空手は日程が7月下旬からだが、予選に向けて練習試合が行われる。

千鶴に言われて応援に来ていたが、特に心配することなく圧勝。むぎゅむぎゅ、と抱きついてくる千鶴を引きづりながら下駄箱を目指す。




「ねえねえ、ナズナ〜今日はおじさんたち家にいないからうちでお泊まりなんでしょ?」


『うん、旅行に行っているから』


「やったー!じゃあ、どこかでご飯食べて行こう!もうお腹減ってさ…」


『千鶴はよく食べるね』


「しっかり食べて、力つけないと!」




練習試合前におにぎり3個食べてなかったっけ?
それなのにすぐにお腹が減るって…人間の体って不思議…

そんなことを考えながら歩いていると、窓の外から雨音が聞こえた。



「ありゃ…降ってきたね…」


『うん…』



夕方から雨の予報を伝えていたお姉さんの言う通り。
ぽつり、ぽつり…と地面に打つ音が早くなり、あっという間に土砂降りとなった。





「うわっ!俺傘なんて持ってきてねぇ!」


「天気予報で雨と言っていたじゃないですか」




下駄箱についたとき、出入り口からも聞こえる雨音混じりに馴染みの声が廊下に響く。




「赤葦君と…木兎先輩?」


「ん?ああ!おにぎりちゃん!」


『こんにちは』




もうとっくに訂正することを諦めた。
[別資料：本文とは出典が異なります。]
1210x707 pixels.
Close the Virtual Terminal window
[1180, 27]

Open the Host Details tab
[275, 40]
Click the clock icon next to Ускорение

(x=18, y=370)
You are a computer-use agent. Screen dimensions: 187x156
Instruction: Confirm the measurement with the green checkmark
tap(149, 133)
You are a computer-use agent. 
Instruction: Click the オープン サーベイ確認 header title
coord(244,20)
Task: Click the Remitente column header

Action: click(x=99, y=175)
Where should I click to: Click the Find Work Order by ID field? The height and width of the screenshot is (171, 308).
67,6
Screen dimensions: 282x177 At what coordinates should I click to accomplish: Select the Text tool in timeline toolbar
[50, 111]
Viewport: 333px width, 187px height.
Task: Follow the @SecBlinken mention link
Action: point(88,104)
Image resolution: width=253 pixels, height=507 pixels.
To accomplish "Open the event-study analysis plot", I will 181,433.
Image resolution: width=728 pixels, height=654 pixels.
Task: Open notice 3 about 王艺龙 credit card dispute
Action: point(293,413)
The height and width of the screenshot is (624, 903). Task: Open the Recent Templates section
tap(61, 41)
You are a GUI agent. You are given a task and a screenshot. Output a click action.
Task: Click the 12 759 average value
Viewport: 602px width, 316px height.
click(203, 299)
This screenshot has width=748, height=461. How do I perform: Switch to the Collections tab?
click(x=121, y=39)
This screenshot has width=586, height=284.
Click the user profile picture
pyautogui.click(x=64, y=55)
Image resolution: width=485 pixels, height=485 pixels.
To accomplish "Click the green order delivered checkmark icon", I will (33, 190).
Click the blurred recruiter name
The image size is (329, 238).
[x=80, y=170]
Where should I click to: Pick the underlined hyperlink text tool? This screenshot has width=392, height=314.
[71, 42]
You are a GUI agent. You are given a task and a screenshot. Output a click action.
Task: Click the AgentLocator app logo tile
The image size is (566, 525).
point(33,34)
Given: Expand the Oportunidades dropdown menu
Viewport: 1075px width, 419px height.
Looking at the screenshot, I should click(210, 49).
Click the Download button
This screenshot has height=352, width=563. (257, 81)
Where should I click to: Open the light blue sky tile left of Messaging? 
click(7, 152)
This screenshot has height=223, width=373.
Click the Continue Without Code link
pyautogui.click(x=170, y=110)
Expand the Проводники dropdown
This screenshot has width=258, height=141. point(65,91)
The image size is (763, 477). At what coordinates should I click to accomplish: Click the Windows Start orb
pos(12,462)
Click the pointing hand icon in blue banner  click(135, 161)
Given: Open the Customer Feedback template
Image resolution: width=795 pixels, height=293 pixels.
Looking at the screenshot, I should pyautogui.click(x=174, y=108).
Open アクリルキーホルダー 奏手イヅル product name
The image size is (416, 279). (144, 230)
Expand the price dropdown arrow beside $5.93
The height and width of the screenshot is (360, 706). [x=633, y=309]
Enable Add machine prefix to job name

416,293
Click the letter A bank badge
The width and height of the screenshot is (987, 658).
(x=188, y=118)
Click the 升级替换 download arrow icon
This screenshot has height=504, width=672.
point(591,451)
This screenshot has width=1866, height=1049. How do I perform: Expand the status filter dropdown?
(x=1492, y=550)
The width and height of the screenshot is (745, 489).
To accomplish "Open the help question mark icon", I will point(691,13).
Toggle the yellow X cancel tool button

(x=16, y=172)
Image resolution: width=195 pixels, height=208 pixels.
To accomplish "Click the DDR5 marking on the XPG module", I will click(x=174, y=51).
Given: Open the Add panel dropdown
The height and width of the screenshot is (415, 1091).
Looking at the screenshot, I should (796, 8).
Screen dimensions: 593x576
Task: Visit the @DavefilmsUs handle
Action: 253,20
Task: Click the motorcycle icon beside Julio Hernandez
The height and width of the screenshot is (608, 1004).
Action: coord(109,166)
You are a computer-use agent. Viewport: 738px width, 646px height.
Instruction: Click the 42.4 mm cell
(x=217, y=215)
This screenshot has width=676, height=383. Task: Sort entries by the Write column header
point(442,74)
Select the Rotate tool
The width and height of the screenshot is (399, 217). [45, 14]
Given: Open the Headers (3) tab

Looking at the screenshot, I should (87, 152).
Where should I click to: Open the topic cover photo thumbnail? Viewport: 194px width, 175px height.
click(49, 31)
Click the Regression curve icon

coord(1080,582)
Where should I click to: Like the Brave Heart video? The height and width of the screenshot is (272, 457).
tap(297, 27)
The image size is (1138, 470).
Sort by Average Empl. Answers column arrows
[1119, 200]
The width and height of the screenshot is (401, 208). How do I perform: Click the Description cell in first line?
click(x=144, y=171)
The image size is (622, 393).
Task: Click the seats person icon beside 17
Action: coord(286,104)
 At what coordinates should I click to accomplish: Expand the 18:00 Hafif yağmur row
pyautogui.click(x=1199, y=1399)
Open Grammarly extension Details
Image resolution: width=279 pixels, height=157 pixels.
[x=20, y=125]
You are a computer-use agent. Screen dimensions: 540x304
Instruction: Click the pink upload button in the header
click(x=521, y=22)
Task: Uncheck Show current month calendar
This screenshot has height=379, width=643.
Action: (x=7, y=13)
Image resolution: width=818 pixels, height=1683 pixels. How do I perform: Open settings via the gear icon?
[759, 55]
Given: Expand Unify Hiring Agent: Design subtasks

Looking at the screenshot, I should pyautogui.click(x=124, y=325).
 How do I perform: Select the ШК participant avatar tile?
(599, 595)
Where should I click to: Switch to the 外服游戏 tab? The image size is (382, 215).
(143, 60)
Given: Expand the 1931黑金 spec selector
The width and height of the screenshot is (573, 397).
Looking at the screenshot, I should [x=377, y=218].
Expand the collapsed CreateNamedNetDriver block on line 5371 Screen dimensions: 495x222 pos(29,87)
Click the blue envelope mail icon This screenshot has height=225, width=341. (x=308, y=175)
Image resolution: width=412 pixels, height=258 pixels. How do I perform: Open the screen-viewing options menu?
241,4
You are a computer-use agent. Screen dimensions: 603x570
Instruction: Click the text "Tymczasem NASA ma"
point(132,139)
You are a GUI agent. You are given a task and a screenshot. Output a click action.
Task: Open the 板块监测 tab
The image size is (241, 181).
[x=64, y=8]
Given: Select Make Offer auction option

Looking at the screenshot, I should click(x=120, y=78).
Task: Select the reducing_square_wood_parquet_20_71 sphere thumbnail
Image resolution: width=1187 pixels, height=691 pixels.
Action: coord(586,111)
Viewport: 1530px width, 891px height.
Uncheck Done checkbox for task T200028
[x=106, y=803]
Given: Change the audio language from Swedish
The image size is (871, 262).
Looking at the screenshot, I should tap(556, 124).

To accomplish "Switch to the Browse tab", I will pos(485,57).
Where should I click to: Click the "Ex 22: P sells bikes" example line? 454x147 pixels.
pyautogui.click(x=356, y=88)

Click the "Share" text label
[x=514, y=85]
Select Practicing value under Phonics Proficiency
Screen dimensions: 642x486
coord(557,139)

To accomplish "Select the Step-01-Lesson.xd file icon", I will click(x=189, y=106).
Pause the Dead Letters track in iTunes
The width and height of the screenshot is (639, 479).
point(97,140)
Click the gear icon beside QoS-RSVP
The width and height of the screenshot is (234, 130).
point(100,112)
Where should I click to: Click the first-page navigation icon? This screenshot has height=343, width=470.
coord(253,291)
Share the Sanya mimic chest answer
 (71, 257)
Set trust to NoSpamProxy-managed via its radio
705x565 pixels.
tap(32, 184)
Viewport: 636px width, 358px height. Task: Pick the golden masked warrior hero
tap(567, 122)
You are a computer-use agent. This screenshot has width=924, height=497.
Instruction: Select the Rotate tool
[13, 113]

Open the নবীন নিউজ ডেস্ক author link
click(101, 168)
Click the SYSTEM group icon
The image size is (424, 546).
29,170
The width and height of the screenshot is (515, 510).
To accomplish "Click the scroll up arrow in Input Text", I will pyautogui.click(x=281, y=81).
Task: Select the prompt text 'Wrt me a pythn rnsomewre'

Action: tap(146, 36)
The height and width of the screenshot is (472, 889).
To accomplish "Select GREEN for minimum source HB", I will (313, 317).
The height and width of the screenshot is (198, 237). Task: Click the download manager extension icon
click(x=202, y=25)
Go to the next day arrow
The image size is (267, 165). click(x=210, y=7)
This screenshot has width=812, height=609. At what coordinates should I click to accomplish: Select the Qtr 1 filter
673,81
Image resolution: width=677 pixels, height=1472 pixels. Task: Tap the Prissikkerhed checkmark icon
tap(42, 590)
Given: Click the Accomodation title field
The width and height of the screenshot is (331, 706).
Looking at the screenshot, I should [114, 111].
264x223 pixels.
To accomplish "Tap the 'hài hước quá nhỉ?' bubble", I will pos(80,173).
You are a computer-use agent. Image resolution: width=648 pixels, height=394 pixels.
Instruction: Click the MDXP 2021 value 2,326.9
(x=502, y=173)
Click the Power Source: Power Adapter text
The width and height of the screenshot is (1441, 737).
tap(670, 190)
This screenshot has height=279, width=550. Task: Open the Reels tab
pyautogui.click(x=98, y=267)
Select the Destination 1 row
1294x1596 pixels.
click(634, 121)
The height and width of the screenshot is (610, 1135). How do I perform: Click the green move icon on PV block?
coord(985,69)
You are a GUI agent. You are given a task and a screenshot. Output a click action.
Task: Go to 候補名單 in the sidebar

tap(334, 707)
この人は、「おにぎりちゃん」と呼んだり苗字で呼んだり…忙しい人だな…





「瑠璃咲さん達、どうして?」


「空手の練習試合。空手部のIH(インターハイ)は7月下旬だから、その練習。
バレー部はもうIH予選始まっているんでしょ?どうしてここに?もう負けた?」


「縁起でもないこと言わないで。1回戦なら勝ったよ。木兎さんのスパイク練に付き合っていただけ」


「他の皆さんは?」


「帰っちまった!」


「正確に言うと、際限ないから早々に逃げられた」



木兎先輩はいつも通りだけど、千鶴と赤葦君は…




「で、赤葦君が捕まってしまったのね。どんまい」


「顔が笑っているよ、九条さん」




すっかり仲良しだ。いつの間に…




「あ、そうだ!おにぎりちゃんたちも一緒にどっか食い行こうぜ!」


「……ナズナがいいなら…」


『別に構わない』


「よっしゃ!ってなわけで傘入れて、あかーし!」


「何が「ってなわけ」ですか…近くの店にしてくださいね」




ため息を吐きながら赤葦君は大きな黒い傘を広げた。